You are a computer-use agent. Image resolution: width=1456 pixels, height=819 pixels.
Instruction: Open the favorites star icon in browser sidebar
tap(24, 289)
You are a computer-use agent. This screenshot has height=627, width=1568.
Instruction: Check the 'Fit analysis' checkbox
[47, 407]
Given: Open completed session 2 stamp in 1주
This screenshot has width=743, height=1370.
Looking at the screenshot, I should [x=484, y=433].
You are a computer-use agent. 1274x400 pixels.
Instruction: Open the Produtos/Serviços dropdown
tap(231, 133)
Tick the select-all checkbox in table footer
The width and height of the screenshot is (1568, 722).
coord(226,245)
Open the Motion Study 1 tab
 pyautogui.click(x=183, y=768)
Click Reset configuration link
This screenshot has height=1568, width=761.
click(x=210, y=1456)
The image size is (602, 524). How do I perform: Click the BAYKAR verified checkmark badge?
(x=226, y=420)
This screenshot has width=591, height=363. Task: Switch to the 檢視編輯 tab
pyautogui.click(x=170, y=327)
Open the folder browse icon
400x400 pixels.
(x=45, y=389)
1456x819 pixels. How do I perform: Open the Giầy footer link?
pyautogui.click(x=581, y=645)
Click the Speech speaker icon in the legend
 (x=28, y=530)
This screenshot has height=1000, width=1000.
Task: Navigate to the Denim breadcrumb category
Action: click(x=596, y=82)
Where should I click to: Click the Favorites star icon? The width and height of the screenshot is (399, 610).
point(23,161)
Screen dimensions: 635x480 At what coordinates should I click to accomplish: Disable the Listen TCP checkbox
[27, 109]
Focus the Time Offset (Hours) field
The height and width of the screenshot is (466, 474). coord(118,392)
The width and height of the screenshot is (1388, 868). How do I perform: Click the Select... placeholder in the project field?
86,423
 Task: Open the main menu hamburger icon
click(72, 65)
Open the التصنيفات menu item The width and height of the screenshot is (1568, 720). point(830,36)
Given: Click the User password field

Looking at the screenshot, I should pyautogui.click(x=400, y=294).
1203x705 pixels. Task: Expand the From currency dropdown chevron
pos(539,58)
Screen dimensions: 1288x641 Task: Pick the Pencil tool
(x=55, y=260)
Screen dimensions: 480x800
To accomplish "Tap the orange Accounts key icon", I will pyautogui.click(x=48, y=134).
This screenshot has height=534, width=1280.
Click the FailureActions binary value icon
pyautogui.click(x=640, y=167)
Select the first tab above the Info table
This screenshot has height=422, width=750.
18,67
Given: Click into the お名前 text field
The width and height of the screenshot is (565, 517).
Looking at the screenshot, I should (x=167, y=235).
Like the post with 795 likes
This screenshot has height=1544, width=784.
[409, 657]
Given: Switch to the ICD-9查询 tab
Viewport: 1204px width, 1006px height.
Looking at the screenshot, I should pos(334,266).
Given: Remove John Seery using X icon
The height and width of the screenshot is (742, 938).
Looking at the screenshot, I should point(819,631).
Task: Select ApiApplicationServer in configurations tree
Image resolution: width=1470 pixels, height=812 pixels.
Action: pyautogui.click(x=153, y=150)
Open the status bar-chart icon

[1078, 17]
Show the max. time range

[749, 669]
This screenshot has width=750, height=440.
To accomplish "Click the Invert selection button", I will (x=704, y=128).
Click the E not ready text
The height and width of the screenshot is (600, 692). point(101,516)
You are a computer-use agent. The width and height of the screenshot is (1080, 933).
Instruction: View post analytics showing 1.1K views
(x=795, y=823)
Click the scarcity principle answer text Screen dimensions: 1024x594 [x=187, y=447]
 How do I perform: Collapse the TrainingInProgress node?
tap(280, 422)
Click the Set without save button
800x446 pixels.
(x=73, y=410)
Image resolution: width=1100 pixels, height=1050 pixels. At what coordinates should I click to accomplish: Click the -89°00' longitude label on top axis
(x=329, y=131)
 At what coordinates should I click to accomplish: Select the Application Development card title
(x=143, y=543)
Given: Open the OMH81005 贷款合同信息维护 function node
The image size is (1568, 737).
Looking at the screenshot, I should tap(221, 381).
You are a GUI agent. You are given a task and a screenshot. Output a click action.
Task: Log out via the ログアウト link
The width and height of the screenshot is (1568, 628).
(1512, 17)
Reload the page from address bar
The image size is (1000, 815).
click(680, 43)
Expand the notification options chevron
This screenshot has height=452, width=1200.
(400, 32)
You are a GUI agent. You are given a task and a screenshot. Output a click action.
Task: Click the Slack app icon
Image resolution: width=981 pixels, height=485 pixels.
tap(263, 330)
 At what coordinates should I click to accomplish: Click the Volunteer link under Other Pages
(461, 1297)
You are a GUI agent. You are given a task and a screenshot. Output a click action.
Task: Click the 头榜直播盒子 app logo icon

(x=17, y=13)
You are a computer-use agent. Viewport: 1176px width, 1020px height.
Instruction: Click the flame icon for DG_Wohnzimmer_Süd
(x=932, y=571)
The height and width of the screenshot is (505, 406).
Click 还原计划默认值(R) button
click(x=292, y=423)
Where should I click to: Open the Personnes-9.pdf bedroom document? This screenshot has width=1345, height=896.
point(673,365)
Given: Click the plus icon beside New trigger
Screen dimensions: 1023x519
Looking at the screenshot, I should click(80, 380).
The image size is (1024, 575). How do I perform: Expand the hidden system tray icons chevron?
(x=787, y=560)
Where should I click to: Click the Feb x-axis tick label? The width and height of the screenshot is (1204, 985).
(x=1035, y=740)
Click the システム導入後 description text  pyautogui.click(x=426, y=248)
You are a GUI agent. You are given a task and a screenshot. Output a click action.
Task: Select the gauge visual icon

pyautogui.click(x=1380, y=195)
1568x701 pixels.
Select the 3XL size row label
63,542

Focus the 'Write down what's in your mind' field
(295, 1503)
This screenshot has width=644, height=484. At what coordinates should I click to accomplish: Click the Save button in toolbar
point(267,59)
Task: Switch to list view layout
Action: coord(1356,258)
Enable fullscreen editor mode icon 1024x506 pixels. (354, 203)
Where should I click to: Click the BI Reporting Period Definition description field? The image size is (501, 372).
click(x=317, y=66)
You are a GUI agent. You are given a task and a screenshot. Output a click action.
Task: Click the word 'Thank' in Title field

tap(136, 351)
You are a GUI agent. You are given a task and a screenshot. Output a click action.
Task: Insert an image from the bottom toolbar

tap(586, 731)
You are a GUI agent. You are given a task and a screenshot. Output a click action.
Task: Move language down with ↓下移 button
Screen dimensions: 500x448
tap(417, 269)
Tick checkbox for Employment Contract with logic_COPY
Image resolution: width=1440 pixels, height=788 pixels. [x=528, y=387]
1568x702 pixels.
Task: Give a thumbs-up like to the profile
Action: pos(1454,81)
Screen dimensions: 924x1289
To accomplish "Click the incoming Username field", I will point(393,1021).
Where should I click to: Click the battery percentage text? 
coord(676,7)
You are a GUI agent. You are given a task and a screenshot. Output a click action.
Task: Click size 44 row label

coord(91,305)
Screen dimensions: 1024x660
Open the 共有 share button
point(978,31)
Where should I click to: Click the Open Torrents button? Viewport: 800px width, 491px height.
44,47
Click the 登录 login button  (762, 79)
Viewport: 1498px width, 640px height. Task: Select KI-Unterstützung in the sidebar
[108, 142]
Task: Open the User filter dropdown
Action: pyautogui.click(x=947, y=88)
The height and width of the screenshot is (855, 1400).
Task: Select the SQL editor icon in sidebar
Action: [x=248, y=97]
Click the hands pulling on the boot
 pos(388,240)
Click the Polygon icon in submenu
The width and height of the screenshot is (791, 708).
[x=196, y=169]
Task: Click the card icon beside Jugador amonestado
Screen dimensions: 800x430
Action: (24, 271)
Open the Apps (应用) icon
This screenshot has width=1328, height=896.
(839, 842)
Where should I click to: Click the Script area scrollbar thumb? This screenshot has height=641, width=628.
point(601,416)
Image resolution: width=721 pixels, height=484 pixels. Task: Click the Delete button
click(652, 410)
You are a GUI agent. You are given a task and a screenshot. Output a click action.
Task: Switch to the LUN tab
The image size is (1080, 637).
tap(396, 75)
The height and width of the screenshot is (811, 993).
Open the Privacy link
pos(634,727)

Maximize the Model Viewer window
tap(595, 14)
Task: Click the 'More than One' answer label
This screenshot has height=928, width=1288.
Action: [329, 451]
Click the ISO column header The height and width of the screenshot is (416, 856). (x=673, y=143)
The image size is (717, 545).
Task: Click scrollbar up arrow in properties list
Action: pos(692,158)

+ + + +

§ **Set exercise**
Can you lay out the material above as a JSON list of strings, covering everything from the line containing "Where should I click to: Click the BI" down to the line containing "coord(676,7)", with one string per line and blank lines left out?

§ **Solution for this problem**
[
  "Where should I click to: Click the BI Reporting Period Definition description field? The image size is (501, 372).",
  "click(x=317, y=66)",
  "You are a GUI agent. You are given a task and a screenshot. Output a click action.",
  "Task: Click the word 'Thank' in Title field",
  "tap(136, 351)",
  "You are a GUI agent. You are given a task and a screenshot. Output a click action.",
  "Task: Insert an image from the bottom toolbar",
  "tap(586, 731)",
  "You are a GUI agent. You are given a task and a screenshot. Output a click action.",
  "Task: Move language down with ↓下移 button",
  "Screen dimensions: 500x448",
  "tap(417, 269)",
  "Tick checkbox for Employment Contract with logic_COPY",
  "Image resolution: width=1440 pixels, height=788 pixels. [x=528, y=387]",
  "1568x702 pixels.",
  "Task: Give a thumbs-up like to the profile",
  "Action: pos(1454,81)",
  "Screen dimensions: 924x1289",
  "To accomplish \"Click the incoming Username field\", I will point(393,1021).",
  "Where should I click to: Click the battery percentage text? ",
  "coord(676,7)"
]